Thomas Harison was greatly affected by witnessing the executions. Underneath his key to the plan he wrote: ‘The last time I was at Seaford I went to Friston but was struck with such a melancholy that I could not enjoy a thing for a fortnight or more after it.’
The diary was discovered in a box of documents bought at Gorringes Auctions in September by the East Sussex Record Office. County archivist Christopher Whittick commented: ‘This is a wonderful discovery, albeit a poignant one, and demonstrates that important documents for the history of the area are still to be found. The unprepossessing appearance of the notebook in which Thomas Harison wrote his account did nothing to prepare us for the unique story which it contains.’
The key to Thomas Harison’s plan:
A. Royal Cheshire Militia
B. Dorset Militia
C. West Essex Militia
D.D. Oxford Militia divid’d that they might more conveniently see the execution
E. Hereford militia
F.F. Two Battalions of Wiltshire Militia
G.G.G. Squadrons of the Prince’s Own Regiment of Light Dragoons
H.H. Squadrons of Colonel Villars’s First Fencibles
I.I. Squadrons of Cinque Port Fencibles
K.K. Squadrons of Lancashire Fencibles
L.L. Two Brigades of Artillery Consisting of Four long six pounders on the right of the Cheshire and Four demi twelve pounders on the right of the Oxford Covered
l.l.
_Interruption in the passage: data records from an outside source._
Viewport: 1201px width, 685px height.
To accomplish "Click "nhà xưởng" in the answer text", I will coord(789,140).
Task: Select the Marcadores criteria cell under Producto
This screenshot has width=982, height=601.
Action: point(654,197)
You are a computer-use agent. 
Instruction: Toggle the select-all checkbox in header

Horses waggons with Ammunition etc in the rear of their respective Brigades
M.M. Flying or Horse Artillery
m.m. Horses etc in the rear of their respective guns
N. Battalion Guns to the Different Regiments the Oxford execpt’d
n. Horses etc to ditto in the rear
O. The men at the time they were flogged NB. they were reconducted to the guard room immediately after the punishment was inflict’d in an ammunition wagon
P. The main with the advance and rear guards which came with the Condemn’d men from Prison
Q. Men of the Oxford who were to shoot the Condemn’d as placed before the Prisoners Arrived
R. The above as stationed at the time of execution, the prisoners being in front kneeling on their coffins, two corporals in the rear as a reserve and the adjutant on the right who gave the signals by waving his cane
S. An ammunition wagon which brought the two coffins from Seaford
Thomas Harison’s diary, AMS 7241/1/7 is available to view at The Keep.